Selection ▸
****************************************
# Hello from South Georgia



## TricieWorld (Mar 10, 2008)

I am TricieWorld, a military wife from South Georgia. We just moved here after 4 years in Hawaii (I miss that place!!). I have 2 daughters (14 & 5) and we now have 2 kitties.

My daughters have been wanting a cat for a long time and we promised them that when we moved from Hawaii that we would get one. Well this past weekend, we made a trip to the Humane Society to adopt ONE cat.

When we got there, my older daughtre and myself fell in love with Emerald...a Tortie Point Siamese one year old female. Then my 5 year old turned around and saw the cutest little black and white 14 week old female kitten with the prettiest green eyes.

The Humane Society was actually having a "sale" on cats. So I broke down and got both for them. They have adjusted well so far to their new home. And we are adjusted to having them here.

Here are their pics...

Lady Barcelona 14 weeks old










&

Miss Emerald 13 months old











I look forward to any advice on cats/kittens I could receive!


----------



## Heidi n Q (Nov 22, 2006)

They are beautiful, and Lady looks like the short-hair version of my Squirrely-Jo. (in my avatar) Emerald has everything I want in a cat that I am missing right now...blue eyed meezer with calico thrown in!
Heidi


----------



## TricieWorld (Mar 10, 2008)

Heidi n Q said:


> They are beautiful, and Lady looks like the short-hair version of my Squirrely-Jo. (in my avatar) Emerald has everything I want in a cat that I am missing right now...blue eyed meezer with calico thrown in!
> Heidi


I fell in love with her the second I saw her! She is quite beautiful!


----------



## Leazie (Apr 14, 2007)

Welcome. Your new little ones have great names and are cuties.


----------



## MaxZmom (Feb 21, 2007)

Hello and Welcome. Lovely kitties!


----------



## DesnBaby (Apr 18, 2004)

Pretty kitties you got there :wink:


----------



## TricieWorld (Mar 10, 2008)

Leazie said:


> Welcome. Your new little ones have great names and are cuties.


Thank you. Emerald had that name at the Humane Society and my 14 year old daughter thought that it fit her nicely and couldn't change it.

My 5 year old daughter named the black n white one Barcelona after the Cheetah Girls movie where they went to Barcelona. I found it quite funny that she named her that.


----------



## meebo (Mar 9, 2008)

Welcome to the World of Cat... Both of your cat look cutes..


----------



## dmcwlvssr (Apr 24, 2005)

Welcme to you and the furrys


----------
****************************************
Problem details ▸ Can you copy, word for word, everything in the cat adoption thread above from "# Hello from" down to "adopt ONE cat."?

Dataset content ▸
****************************************
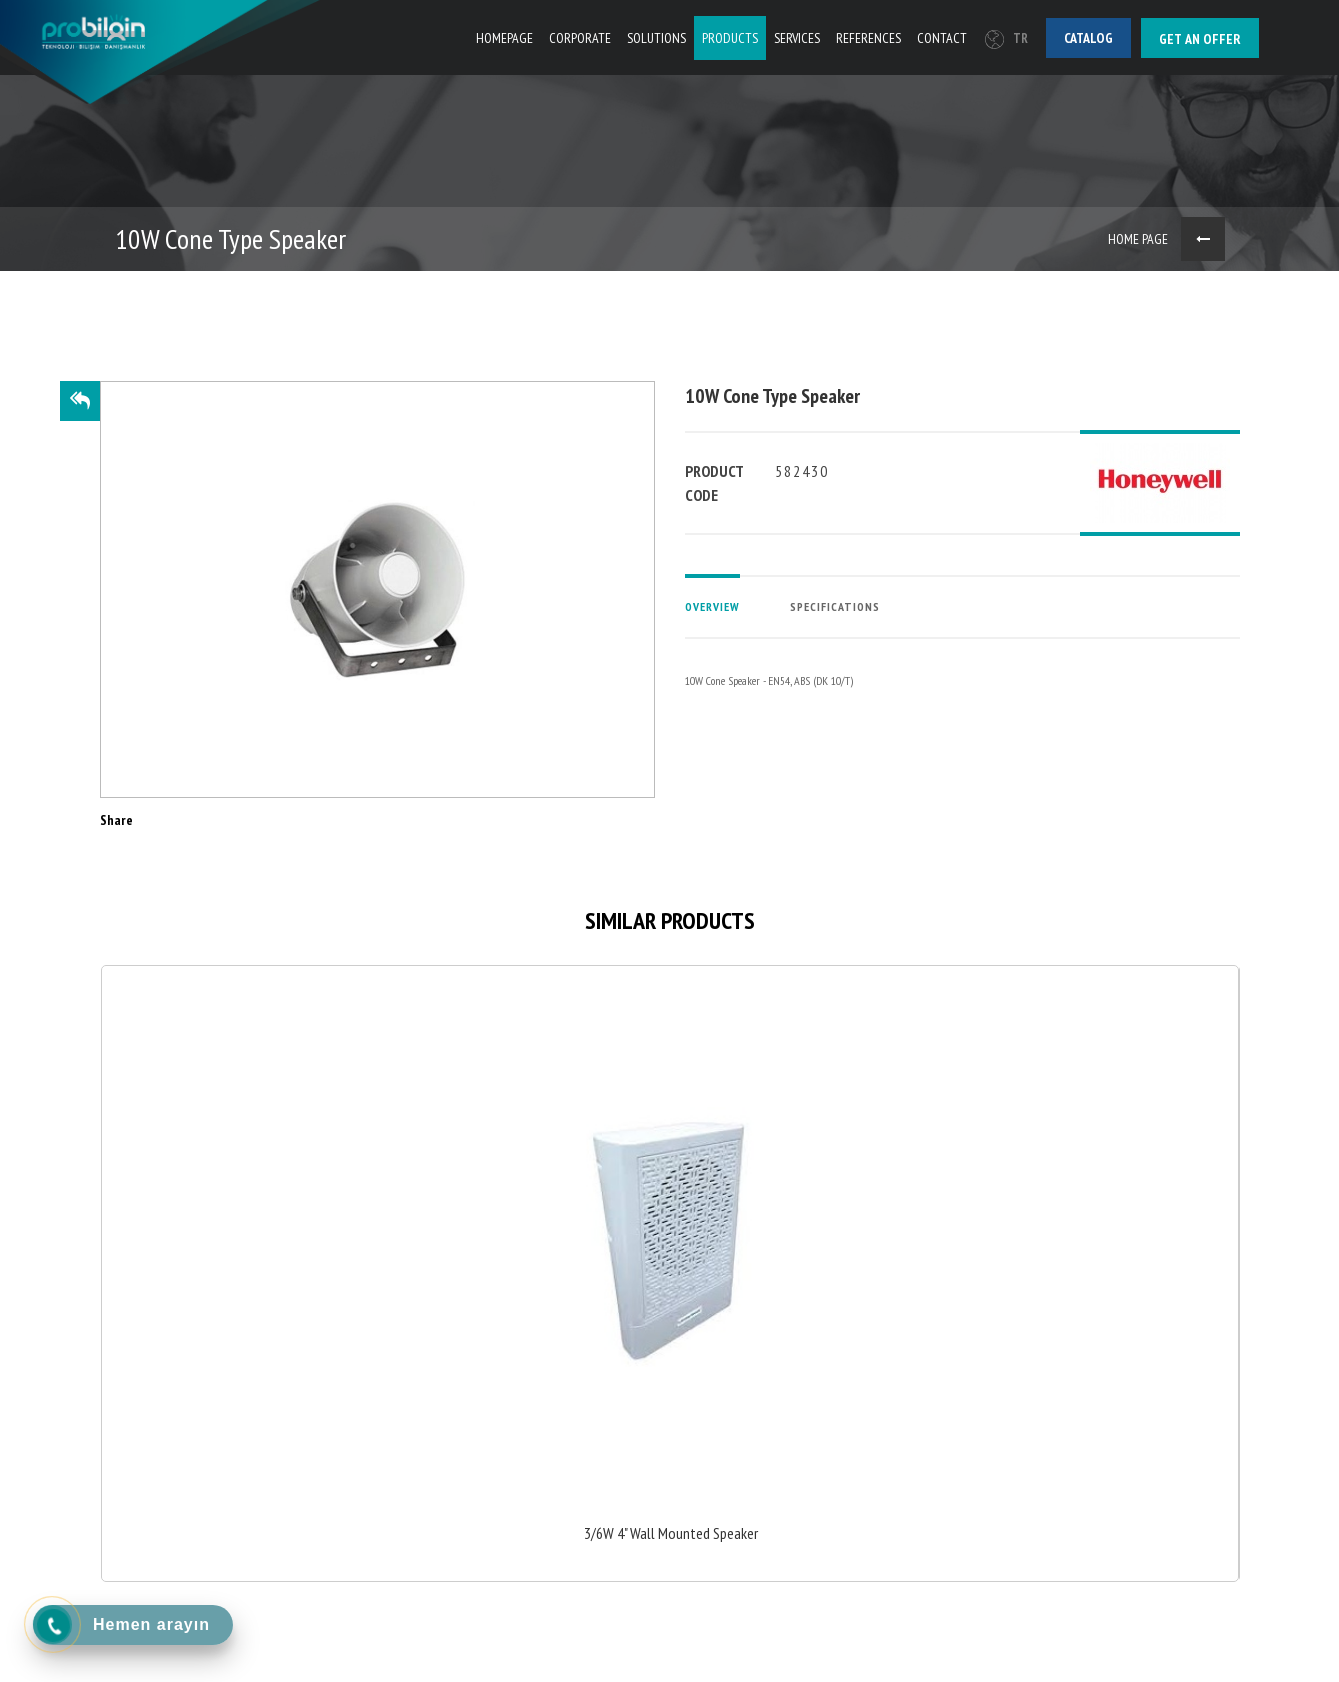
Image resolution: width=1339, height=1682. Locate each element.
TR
****************************************
Written response ▸
# Hello from South Georgia



## TricieWorld (Mar 10, 2008)

I am TricieWorld, a military wife from South Georgia. We just moved here after 4 years in Hawaii (I miss that place!!). I have 2 daughters (14 & 5) and we now have 2 kitties.

My daughters have been wanting a cat for a long time and we promised them that when we moved from Hawaii that we would get one. Well this past weekend, we made a trip to the Humane Society to adopt ONE cat.